Joining the group didn’t launch my writing into the national consciousness, but I did feel an early surge of bravery and sent an essay or two to a local newspaper. And to my delight, they published my piece about sitting Shiva for a family member. It was one of those personal essays I had written when my firstborn was napping, and then tucked the piece away for its own long nap. That first publication further emboldened me to offer other members of the group my thoughts on their work and to keep trying to get my own writing published. 

Within a couple of years of my joining PlayPen, our group’s founder, Joyce, assigned some of us articles to write for the Jewish Exponent’s monthly magazine supplement, for which she was the editor. I learned how to write for an audience, how to consider structure, length and theme, and I gained a purpose for my writing; now I had a subject matter for each piece, something Joyce assigned. I contributed personal essays about my then four-generation family, my 91-year-old grandfather’s Bar Mitzvah, and features about Jewish community events.
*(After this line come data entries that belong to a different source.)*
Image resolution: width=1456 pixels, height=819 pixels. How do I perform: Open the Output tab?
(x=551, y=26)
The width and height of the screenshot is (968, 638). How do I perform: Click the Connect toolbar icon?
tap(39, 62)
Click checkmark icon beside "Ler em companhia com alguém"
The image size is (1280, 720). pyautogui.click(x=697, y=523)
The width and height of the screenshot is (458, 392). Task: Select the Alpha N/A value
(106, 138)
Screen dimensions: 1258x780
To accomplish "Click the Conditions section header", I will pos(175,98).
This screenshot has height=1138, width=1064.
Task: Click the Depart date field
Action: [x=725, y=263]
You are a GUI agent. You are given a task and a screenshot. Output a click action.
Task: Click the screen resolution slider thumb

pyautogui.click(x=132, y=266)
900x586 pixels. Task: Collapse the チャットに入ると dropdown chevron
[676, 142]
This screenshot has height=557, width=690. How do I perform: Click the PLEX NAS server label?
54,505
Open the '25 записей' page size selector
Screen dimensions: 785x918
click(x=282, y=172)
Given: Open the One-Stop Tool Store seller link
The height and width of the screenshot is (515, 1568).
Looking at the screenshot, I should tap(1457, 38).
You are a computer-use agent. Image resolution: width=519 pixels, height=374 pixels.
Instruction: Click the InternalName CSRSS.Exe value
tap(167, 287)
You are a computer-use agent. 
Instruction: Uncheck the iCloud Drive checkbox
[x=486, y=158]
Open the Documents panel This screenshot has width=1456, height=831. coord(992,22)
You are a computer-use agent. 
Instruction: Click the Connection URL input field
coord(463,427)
Bolstered by Joyce’s and the group’s confidence in my writing, I looked for and published in other markets, too, both regional and national. We all did. She offered that confidence to all of us when she assigned and edited our pieces, trusting in return that we would give her quality work.

As important as the writers group was to me, there were years when I didn’t attend. Years when I said, “yes, I’ll be there!” and then I simply couldn’t make it. As I had a third child and my kids got older, I eventually returned to the workforce. Soon after, in 2004, I lost my sibling in a tragic accident. I returned to school for a graduate degree, then started teaching writing. Family, school, and work had almost completely supplanted PlayPen. Rare were the months I could make our meetings, but I took comfort in knowing the group endured. My peers welcomed me back whenever I did show up, so I never truly felt distant from this group of women. Occasionally, I encountered a new face among the familiar, and by now, cherished regulars. Those new faces are now cherished regulars, too.

Belonging to a mutually supportive group of writers has spurred us all on in many writerly directions—from published memoir, fiction, marketing, and mainstream journalism, to playwriting and screenwriting. We have learned what makes each of us tick as a writer, what our strengths and styles are. Whether or not I bring something to share with the group, I always look forward to the work others bring for comment, to the writing markets they share, and to hearing about their own literary projects. 

The PlayPen writers group is still going strong 25 years after my friend and fellow writer/mom invited me to join the group. We still serve each other breakfast when we take turns hosting, and we still share our work, writing venues, and life’s tales around the table. Our kids have grown and gone—some of them making us grandparents. Technological changes have turned our writers group from a monthly gathering planned via snail mail to a group that supports its members 24/7 through our Facebook page updates on writing markets and on our individual accomplishments. And we still meet once a month on a Friday to talk shop and nudge each other forward in our writing and publishing. At this point, I can’t imagine a world without this writers group. We have grown together.